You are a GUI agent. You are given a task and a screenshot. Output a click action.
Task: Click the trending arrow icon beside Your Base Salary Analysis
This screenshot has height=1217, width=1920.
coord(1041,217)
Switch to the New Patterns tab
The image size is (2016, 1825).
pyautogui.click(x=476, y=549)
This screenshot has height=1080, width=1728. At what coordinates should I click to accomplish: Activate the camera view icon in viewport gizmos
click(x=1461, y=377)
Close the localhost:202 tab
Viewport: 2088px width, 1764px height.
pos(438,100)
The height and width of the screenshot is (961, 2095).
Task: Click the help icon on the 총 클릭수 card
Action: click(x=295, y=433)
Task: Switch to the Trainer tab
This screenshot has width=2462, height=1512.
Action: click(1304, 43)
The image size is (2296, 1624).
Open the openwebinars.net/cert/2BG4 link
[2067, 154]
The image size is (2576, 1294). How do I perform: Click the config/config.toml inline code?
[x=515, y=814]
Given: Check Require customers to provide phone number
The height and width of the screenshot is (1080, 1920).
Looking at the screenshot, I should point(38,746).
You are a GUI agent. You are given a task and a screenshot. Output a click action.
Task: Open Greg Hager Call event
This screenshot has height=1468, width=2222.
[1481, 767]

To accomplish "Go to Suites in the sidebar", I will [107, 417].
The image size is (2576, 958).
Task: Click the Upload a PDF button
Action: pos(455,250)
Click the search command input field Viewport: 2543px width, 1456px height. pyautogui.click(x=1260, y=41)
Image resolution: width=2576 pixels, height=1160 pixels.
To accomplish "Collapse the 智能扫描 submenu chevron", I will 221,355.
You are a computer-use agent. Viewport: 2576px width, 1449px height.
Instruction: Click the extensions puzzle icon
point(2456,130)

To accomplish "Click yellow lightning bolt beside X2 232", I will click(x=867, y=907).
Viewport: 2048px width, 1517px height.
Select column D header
━━━━━━━━━━━━━━━━━━━━
WHAT THE EXERCISE ASKS:
Look through the lines above and collect those with the word "beside".

SOLUTION FOR THIS EXERCISE:
Task: Click the trending arrow icon beside Your Base Salary Analysis
To accomplish "Click yellow lightning bolt beside X2 232", I will click(x=867, y=907).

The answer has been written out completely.